Physical AI’s value is multi-faceted. Executives expect the strongest gains in productivity, efficiency, and quality, alongside greater operational resilience and flexibility as adaptive robots help organizations manage volatility and re-configure operations quickly.

Physical AI also improves workplace safety and reduces physical strain, as robots increasingly take on hazardous and physically demanding tasks. Beyond operational impact, physical AI is opening new growth avenues: nearly four in ten executives expect new revenue opportunities, and 60% believe it will enable robotics in areas that were previously impossible or impractical.

High-impact use cases span hazardous operations, micro‐logistics, pick‐and‐place, and field inspection, alongside sector‐specific applications such as dynamic assembly in manufacturing, healthcare and eldercare in the public sector, and disaster-damage assessment in insurance.

And then comes the inevitable hype and ersatz urgency. The report says:

There is a growing imperative to adopt physical AI. Physical AI adoption is well underway: nearly eight in ten organizations (79%) are already engaging, with 27% deploying or scaling, and 65% expecting to reach scale within five years. The primary catalysts are structural: labor shortages (74%) and rising labor costs (69%).

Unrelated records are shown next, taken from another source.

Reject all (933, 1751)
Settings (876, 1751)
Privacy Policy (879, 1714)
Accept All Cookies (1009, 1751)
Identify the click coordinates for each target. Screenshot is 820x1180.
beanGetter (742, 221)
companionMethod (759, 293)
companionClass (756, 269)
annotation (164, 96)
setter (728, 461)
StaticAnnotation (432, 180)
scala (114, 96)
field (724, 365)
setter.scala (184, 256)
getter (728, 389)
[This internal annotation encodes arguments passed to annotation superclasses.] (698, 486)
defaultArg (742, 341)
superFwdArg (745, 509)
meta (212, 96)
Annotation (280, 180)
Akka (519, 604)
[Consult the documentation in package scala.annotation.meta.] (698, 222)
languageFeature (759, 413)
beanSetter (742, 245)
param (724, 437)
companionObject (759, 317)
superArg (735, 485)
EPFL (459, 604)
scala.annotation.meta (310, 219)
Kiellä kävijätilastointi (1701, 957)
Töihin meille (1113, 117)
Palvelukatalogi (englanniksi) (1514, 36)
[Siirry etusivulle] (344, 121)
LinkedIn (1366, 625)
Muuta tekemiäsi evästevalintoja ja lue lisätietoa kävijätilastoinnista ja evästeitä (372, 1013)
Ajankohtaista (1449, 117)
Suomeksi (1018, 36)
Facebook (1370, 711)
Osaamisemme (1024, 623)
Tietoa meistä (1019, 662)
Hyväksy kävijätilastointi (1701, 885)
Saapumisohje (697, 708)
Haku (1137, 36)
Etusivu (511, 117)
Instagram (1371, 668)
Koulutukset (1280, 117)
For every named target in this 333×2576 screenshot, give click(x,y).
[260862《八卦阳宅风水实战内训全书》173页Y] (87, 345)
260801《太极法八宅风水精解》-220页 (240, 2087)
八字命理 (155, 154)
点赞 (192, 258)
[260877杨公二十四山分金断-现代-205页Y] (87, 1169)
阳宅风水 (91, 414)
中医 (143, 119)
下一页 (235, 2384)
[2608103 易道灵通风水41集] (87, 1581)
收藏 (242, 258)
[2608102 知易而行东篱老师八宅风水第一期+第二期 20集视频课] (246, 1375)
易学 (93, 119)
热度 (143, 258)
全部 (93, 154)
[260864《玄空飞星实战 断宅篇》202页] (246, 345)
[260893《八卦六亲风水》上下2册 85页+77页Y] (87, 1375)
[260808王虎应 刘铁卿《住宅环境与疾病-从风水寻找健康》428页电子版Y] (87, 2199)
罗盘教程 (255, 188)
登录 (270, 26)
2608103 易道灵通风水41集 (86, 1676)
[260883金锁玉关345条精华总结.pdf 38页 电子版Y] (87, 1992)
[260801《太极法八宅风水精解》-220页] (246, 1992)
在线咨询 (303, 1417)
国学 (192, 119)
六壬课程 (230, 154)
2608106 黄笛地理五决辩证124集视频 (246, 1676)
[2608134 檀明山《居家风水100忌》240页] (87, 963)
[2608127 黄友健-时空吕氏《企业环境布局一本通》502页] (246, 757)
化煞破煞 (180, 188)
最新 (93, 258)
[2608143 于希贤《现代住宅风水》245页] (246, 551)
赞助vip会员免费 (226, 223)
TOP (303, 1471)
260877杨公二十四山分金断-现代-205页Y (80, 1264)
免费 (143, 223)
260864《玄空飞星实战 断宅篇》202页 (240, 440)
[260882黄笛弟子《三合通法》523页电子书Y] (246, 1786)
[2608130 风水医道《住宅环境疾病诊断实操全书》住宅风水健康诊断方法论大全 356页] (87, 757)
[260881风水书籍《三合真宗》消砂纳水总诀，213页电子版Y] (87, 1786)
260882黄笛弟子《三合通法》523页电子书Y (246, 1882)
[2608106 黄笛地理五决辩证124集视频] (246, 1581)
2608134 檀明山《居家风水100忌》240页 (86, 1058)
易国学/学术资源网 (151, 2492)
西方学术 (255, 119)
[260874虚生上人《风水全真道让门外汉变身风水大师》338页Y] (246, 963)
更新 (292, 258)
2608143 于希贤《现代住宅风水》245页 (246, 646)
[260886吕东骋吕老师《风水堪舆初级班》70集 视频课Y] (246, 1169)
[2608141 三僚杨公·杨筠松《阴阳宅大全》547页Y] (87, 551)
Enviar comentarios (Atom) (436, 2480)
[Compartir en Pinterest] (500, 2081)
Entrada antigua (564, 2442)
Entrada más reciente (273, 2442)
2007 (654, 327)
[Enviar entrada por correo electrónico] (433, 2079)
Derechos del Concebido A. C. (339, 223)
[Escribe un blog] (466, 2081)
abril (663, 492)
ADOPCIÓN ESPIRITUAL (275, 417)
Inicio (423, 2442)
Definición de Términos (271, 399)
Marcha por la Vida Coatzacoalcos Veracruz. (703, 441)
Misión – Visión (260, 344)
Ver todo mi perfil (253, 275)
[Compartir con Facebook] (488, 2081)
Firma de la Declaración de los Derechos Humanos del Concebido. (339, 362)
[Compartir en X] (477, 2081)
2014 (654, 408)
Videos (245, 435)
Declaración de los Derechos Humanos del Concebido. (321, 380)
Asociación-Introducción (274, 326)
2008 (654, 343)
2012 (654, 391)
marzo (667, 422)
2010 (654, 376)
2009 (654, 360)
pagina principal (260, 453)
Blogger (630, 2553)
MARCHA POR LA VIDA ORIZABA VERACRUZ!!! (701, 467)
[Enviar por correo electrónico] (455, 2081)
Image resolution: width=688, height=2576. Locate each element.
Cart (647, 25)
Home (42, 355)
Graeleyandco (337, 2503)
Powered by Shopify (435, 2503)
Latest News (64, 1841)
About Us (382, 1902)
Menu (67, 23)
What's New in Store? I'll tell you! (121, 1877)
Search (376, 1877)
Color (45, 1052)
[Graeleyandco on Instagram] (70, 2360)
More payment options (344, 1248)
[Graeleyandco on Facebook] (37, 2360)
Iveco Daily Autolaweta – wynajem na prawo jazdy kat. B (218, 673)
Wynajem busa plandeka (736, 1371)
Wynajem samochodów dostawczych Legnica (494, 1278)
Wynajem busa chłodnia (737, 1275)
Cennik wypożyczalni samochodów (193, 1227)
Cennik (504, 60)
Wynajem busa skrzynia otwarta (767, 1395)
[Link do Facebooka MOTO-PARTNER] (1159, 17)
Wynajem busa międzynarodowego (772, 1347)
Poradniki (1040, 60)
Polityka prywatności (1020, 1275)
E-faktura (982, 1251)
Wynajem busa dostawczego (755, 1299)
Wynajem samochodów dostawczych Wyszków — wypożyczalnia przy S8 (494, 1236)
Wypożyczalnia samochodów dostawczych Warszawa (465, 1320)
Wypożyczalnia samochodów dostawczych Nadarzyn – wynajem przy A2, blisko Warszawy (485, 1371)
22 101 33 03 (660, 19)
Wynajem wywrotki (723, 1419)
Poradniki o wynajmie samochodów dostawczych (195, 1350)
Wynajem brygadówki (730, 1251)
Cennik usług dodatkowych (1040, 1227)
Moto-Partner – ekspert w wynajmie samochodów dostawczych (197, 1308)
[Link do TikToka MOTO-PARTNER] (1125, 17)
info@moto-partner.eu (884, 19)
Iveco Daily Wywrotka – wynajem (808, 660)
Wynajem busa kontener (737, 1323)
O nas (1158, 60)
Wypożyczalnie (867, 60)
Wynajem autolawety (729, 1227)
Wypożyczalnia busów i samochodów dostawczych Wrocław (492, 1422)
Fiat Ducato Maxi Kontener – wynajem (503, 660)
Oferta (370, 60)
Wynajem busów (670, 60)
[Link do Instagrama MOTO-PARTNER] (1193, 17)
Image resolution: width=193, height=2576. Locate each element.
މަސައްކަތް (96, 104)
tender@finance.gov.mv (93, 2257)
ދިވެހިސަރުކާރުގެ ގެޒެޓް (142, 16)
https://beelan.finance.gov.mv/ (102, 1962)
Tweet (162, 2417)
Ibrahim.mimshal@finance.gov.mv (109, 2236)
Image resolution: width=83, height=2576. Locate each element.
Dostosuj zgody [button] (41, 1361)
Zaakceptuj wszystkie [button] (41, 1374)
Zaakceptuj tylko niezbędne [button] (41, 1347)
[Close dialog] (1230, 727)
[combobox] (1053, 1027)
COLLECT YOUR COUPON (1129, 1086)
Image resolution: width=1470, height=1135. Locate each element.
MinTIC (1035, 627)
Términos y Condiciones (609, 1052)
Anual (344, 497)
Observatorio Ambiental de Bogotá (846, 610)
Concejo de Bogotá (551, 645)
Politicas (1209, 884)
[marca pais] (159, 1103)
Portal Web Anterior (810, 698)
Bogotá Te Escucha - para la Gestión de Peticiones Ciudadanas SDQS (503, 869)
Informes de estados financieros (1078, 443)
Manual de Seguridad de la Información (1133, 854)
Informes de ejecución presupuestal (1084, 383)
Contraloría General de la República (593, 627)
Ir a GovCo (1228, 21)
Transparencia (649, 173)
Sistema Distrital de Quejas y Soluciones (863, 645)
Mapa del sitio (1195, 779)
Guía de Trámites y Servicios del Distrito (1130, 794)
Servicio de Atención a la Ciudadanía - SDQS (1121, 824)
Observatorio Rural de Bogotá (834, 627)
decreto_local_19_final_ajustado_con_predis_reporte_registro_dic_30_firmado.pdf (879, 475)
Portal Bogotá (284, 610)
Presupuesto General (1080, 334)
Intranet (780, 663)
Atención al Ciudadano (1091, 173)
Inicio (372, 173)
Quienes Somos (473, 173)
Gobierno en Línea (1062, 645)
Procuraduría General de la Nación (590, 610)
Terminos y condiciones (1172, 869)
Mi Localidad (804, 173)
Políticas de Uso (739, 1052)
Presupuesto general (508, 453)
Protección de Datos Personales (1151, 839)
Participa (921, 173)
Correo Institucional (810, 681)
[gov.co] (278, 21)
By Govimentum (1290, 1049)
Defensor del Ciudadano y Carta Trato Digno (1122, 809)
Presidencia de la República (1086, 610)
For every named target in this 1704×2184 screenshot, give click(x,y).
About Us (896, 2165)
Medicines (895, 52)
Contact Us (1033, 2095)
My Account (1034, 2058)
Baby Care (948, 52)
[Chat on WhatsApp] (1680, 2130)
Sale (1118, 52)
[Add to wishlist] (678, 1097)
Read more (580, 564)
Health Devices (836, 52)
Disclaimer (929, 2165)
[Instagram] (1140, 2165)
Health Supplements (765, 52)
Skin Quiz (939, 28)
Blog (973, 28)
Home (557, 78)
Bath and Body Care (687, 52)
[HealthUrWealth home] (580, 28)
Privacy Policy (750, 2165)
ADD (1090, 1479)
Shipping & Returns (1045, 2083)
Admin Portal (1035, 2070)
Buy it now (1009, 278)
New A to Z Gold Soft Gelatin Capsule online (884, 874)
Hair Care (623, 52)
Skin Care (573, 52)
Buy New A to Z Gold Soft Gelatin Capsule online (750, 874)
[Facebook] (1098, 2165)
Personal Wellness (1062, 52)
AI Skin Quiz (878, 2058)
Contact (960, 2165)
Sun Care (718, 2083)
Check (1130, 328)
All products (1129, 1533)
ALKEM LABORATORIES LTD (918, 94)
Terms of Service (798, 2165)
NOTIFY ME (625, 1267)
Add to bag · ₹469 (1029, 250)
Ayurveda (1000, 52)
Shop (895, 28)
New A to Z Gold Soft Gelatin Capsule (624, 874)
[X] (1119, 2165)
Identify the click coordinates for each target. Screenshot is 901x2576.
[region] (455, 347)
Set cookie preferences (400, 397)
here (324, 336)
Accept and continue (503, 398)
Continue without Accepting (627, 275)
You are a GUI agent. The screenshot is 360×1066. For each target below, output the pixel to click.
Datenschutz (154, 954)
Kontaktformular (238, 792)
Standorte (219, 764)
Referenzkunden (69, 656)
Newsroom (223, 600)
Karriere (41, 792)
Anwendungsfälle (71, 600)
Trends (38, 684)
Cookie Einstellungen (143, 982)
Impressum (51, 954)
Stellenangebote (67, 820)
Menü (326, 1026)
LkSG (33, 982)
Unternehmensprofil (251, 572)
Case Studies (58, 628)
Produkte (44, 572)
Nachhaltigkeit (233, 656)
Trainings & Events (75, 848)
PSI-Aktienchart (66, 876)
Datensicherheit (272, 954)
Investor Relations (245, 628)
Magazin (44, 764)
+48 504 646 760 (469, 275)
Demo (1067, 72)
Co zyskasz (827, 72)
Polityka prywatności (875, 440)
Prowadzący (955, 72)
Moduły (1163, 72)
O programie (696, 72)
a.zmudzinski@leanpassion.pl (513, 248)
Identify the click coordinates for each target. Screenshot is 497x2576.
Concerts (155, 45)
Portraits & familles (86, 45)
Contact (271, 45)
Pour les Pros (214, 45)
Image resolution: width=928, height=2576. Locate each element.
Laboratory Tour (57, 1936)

Hmmm, really? But then it adds:

In the near term, growth will come from familiar, proven form factors for task‐specific applications. As foundation models mature and adoption deepens across industries, entirely new categories of robots are likely to emerge – purpose-built for varied environments, complex tasks, and new modes of human collaboration.

My take

Ah. At the last minute, then, Capgemini’s supposed prize fighter of a report pulls its killer punch and, without saying it too clearly, finally acknowledges the reality.

While the demographic needs are real, much of this stuff is speculative and many years in the future, while general-purpose humanoids, such as Boston Dynamics’ electric Atlas, Agility Robotics’ Digit, and Hexagon Robotics AEON are being experimentally deployed in automotive factories, largely to carry out rudimentary, repeatable manual tasks.